Creating a RAG App with LanceDB and Google Gemini
In this tutorial, we’ll create a vector DB of Arxiv papers using LanceDB. Then, we’ll create a simple RAG serving app that uses Google Gemini 2.0 to answer questions about the papers in the vector DB.
Once you have a Union account, install union
:
pip install union
Export the following environment variable to build and push images to your own container registry:
# replace with your registry name
export IMAGE_SPEC_REGISTRY="<your-container-registry>"

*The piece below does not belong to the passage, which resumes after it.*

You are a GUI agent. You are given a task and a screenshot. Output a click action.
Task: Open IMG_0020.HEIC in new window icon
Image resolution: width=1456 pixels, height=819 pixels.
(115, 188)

Then run the following commands to run the workflow:
$ git clone https://github.com/unionai/unionai-examples
$ cd unionai-examples
$ union run --remote <path/to/file.py> <workflow_name> <params>
The source code for this tutorial can be found here.
Overview
This workflow downloads a set of papers from Arxiv, extracts the text from the papers, and creates a vector store from the text. This vector store is then consumed by a simple RAG serving app using FastAPI and Google Gemini Flash 2.0. First, let’s import the workflow dependencies:
import os
from dataclasses import dataclass, field
from pathlib import Path
from typing import Annotated
import union
image = union.ImageSpec(
packages=[
"arxiv",
"lancedb",
"numpy<2",
"pandas",
"pyarrow",
"pymupdf",
"sentence-transformers",
"tqdm",
]
)
Then, we define the embedding model, an Artifact
to save the vector store,
and a configuration for the vector store. In this case, we’ll implement a
simple chunking strategy that splits the document into chunks of approximately
1000 characters each.
EMBEDDING_MODEL = "nomic-ai/modernbert-embed-base"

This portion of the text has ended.